• _Assignment_:
Lift every line from the entries that includes the word "grid".
--------------------------------
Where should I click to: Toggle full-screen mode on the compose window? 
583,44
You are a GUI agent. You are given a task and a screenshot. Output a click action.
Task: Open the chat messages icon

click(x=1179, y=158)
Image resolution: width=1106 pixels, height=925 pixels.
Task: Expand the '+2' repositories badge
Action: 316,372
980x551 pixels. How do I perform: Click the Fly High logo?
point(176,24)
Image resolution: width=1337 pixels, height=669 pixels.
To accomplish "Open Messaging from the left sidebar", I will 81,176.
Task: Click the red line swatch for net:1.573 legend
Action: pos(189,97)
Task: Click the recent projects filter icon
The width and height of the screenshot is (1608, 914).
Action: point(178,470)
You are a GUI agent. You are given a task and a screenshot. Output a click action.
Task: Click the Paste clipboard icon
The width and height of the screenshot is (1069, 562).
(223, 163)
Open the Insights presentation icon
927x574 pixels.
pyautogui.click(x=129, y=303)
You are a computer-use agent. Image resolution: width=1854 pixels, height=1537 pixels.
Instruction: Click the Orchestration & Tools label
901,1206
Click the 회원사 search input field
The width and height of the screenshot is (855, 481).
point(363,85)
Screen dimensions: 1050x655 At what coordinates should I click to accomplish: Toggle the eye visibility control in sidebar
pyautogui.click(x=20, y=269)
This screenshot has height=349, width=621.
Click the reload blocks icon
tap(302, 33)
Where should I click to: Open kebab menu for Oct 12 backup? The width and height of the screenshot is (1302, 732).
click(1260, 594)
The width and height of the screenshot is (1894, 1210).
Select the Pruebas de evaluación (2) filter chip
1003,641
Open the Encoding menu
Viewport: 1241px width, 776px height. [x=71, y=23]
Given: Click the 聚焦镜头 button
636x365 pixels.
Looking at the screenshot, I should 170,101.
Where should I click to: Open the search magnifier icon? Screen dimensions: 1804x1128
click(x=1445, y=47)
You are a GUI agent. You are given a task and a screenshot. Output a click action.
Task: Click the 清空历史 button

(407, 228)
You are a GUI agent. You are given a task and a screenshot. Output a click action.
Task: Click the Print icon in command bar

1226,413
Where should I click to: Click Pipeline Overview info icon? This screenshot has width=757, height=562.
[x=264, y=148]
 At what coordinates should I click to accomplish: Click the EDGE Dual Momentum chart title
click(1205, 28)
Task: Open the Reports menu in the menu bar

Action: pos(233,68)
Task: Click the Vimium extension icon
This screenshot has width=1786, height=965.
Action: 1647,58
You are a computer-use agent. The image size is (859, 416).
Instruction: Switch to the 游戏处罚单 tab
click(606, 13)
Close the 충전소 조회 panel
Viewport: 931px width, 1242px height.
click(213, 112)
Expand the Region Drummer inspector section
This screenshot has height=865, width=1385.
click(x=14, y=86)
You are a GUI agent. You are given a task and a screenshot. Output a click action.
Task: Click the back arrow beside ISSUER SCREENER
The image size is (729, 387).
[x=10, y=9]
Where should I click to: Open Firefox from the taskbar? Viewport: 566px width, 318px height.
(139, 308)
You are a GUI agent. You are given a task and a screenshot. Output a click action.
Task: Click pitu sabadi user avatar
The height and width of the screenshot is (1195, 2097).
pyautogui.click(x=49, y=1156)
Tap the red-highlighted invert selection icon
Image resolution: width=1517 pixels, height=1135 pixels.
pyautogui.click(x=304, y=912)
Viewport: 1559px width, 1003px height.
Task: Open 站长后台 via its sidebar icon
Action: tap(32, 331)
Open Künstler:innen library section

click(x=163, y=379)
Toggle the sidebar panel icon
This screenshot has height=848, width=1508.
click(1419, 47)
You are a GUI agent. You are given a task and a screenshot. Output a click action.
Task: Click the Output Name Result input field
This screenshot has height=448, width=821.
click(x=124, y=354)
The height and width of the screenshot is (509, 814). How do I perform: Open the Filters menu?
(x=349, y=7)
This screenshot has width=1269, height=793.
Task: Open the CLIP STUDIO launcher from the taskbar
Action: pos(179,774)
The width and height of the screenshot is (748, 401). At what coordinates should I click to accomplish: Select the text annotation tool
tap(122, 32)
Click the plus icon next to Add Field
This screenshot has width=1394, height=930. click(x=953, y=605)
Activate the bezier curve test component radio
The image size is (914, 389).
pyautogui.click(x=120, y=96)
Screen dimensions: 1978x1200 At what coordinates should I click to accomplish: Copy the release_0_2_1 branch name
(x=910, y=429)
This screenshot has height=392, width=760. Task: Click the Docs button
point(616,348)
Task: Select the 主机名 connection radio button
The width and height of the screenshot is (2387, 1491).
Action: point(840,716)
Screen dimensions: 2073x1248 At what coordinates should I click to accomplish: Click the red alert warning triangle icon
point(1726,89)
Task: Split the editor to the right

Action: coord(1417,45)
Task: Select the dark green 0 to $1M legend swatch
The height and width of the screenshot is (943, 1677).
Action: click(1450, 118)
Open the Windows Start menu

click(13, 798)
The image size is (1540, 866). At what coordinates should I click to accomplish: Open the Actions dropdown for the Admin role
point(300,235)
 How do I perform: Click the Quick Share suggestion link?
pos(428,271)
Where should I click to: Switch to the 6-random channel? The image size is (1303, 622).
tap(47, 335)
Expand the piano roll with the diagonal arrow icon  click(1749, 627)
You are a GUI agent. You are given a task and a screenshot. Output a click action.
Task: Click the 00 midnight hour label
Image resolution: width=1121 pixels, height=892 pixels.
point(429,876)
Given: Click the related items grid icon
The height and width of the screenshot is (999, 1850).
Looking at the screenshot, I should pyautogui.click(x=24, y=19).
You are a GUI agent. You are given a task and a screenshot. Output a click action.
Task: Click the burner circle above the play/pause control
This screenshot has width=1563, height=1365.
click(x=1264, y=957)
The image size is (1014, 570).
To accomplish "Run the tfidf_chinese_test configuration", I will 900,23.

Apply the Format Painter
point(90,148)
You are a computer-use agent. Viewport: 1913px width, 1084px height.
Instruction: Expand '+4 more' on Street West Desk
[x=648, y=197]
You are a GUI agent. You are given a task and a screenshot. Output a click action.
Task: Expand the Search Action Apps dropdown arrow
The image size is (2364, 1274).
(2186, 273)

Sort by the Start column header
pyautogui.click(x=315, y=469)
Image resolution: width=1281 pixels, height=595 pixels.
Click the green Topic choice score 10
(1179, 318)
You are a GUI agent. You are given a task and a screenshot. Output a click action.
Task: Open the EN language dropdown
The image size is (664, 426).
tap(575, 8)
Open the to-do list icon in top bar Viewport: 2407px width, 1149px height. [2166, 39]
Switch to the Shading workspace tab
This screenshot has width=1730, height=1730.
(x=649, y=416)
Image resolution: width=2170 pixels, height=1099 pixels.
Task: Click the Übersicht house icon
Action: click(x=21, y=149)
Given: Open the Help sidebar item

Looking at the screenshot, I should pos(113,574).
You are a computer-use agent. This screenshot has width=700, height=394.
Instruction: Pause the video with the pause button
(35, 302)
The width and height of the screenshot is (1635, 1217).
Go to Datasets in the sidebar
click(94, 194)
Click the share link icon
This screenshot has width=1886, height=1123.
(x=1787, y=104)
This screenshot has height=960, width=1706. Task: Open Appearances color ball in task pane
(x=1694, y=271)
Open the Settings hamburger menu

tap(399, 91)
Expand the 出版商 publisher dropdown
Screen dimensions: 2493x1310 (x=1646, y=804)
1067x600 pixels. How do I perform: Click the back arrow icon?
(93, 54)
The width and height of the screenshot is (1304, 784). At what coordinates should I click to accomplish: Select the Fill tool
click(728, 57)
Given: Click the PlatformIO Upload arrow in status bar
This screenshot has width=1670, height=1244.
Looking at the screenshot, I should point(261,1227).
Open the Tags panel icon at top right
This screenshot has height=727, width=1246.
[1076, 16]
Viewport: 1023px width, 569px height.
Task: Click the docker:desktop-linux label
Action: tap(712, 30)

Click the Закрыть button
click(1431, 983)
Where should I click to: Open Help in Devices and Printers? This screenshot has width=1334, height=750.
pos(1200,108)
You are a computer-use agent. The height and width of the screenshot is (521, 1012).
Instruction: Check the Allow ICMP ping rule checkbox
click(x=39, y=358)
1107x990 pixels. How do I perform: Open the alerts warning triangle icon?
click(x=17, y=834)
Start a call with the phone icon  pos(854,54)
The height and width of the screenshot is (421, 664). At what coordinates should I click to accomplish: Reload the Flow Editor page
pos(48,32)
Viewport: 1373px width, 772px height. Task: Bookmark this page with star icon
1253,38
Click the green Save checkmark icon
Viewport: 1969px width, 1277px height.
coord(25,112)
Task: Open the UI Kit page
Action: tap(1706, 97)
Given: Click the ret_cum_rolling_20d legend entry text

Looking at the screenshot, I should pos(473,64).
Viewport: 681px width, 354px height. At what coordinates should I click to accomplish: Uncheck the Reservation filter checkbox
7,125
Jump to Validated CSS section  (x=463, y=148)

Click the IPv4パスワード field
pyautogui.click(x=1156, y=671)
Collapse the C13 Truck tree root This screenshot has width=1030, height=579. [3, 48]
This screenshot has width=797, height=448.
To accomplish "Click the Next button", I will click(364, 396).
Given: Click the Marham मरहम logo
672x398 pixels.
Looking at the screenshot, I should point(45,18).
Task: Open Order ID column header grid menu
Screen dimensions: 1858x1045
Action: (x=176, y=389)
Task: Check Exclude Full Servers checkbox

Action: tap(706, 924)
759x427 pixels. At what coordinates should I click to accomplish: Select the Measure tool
--------------------------------
• _Solution to this problem_:
Given: Click the related items grid icon
Task: Open Order ID column header grid menu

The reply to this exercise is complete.